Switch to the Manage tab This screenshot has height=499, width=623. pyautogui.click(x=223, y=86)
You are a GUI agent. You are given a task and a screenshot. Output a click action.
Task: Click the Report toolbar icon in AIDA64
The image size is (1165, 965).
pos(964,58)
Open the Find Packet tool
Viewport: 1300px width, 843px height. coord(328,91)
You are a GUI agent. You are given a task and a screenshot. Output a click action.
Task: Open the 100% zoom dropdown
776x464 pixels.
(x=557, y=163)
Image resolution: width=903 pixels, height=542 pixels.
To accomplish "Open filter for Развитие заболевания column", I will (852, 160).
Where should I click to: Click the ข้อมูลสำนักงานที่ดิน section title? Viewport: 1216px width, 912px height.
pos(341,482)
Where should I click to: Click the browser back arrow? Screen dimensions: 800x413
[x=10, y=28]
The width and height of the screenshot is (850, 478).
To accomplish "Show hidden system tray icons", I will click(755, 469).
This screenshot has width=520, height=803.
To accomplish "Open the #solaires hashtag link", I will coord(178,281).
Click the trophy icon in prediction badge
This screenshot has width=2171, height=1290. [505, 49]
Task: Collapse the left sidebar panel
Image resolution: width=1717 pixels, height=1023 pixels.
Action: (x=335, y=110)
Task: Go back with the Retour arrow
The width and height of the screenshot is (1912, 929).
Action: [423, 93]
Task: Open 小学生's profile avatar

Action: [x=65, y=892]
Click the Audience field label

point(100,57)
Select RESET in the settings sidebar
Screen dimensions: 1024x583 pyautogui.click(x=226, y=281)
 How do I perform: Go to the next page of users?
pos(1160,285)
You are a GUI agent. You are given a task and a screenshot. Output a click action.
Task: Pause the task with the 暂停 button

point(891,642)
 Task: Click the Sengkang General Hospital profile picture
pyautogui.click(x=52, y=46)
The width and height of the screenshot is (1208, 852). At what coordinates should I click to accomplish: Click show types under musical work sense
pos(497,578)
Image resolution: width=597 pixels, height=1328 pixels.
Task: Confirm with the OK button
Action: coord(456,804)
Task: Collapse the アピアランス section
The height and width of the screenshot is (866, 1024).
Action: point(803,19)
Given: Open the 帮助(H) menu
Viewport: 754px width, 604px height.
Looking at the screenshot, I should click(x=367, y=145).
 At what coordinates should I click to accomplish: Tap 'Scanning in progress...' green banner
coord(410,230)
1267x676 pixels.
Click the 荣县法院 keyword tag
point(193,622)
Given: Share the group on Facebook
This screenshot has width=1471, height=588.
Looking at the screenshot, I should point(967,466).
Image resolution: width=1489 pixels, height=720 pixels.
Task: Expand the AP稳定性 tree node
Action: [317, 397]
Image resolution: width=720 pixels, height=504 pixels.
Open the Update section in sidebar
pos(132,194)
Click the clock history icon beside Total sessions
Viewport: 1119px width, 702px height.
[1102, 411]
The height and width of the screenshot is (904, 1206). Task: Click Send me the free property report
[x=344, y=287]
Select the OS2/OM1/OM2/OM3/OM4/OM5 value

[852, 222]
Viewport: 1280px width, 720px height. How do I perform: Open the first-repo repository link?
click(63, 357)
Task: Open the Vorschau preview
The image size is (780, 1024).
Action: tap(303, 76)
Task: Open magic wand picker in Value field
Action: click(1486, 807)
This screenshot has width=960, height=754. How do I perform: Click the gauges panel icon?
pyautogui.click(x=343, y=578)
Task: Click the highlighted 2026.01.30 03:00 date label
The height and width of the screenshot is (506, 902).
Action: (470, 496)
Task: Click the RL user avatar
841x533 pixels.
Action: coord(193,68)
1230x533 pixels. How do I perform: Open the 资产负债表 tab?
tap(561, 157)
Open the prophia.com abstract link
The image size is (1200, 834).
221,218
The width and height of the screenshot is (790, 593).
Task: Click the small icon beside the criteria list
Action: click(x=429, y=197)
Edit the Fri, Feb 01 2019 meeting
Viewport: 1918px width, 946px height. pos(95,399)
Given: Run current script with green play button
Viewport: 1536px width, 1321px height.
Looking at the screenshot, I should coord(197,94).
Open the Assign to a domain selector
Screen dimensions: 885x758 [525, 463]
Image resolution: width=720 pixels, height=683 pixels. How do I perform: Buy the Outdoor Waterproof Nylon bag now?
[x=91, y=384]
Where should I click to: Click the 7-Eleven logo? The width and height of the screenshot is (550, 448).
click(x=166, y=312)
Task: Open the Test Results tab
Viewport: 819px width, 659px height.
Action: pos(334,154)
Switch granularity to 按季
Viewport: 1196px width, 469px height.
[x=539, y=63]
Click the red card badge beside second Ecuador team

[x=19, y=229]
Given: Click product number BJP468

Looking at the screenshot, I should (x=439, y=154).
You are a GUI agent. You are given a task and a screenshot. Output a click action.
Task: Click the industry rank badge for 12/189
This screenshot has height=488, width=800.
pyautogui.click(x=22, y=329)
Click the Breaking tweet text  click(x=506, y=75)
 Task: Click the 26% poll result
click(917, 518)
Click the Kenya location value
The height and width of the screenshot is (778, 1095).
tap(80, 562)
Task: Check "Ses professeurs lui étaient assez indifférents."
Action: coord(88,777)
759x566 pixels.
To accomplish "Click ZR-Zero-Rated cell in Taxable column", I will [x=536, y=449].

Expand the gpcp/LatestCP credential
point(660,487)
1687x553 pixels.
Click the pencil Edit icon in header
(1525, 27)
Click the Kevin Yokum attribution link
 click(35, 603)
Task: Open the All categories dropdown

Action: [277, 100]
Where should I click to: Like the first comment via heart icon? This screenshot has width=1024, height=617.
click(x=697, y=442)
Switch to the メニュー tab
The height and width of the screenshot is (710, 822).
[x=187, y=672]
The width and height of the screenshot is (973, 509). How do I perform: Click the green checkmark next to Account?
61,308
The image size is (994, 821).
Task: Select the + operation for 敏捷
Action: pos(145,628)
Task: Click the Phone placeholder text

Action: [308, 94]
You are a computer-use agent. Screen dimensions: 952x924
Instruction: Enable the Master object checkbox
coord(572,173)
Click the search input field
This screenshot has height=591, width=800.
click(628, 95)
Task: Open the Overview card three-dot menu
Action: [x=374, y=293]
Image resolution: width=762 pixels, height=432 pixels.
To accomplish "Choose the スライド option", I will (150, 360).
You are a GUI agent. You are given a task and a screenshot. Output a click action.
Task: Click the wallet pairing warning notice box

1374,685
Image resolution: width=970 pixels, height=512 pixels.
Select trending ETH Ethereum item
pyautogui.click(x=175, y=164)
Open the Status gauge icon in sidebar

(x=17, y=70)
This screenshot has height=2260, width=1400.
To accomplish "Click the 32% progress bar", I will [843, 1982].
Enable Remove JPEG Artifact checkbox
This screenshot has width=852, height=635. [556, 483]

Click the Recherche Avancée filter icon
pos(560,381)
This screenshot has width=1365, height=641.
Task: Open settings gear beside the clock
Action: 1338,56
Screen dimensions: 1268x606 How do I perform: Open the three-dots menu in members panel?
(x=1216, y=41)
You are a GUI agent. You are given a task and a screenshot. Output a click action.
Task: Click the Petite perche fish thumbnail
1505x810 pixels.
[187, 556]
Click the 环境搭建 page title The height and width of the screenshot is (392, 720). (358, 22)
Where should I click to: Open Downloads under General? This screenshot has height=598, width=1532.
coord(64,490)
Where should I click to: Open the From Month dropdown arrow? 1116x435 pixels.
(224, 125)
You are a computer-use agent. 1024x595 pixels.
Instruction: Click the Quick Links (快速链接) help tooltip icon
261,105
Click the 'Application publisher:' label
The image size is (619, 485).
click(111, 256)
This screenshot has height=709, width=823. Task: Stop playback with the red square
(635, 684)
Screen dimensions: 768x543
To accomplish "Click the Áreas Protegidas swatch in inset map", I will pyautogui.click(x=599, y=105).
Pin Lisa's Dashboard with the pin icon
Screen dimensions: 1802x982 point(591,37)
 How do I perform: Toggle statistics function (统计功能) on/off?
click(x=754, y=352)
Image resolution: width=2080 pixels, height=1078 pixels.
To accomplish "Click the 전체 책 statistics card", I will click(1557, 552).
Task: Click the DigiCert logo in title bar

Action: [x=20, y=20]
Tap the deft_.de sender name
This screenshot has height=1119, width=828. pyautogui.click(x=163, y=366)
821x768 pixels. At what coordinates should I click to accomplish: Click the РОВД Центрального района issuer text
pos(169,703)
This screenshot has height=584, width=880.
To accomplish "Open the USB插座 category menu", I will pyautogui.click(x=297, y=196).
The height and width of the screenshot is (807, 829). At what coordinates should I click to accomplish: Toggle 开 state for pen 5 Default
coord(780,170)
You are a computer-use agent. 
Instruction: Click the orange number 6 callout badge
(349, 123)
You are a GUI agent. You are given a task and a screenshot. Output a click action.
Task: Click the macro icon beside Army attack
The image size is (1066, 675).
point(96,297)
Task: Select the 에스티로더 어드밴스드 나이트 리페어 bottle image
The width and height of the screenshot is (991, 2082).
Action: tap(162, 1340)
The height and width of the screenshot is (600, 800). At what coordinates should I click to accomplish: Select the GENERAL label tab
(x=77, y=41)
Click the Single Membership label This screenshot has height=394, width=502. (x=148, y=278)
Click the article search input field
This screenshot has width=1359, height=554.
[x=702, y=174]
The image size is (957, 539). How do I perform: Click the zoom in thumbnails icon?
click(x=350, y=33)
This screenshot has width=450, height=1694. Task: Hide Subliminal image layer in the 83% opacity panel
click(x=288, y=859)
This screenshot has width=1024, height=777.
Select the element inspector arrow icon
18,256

▸ **Exercise objective**
There is a line with "Task: Click the 26% poll result" and a line with "759x566 pixels." above. Copy exactly those two lines and all lines between them, with nothing else.

▸ **Exercise result**
 Task: Click the 26% poll result
click(917, 518)
Click the Kenya location value
The height and width of the screenshot is (778, 1095).
tap(80, 562)
Task: Check "Ses professeurs lui étaient assez indifférents."
Action: coord(88,777)
759x566 pixels.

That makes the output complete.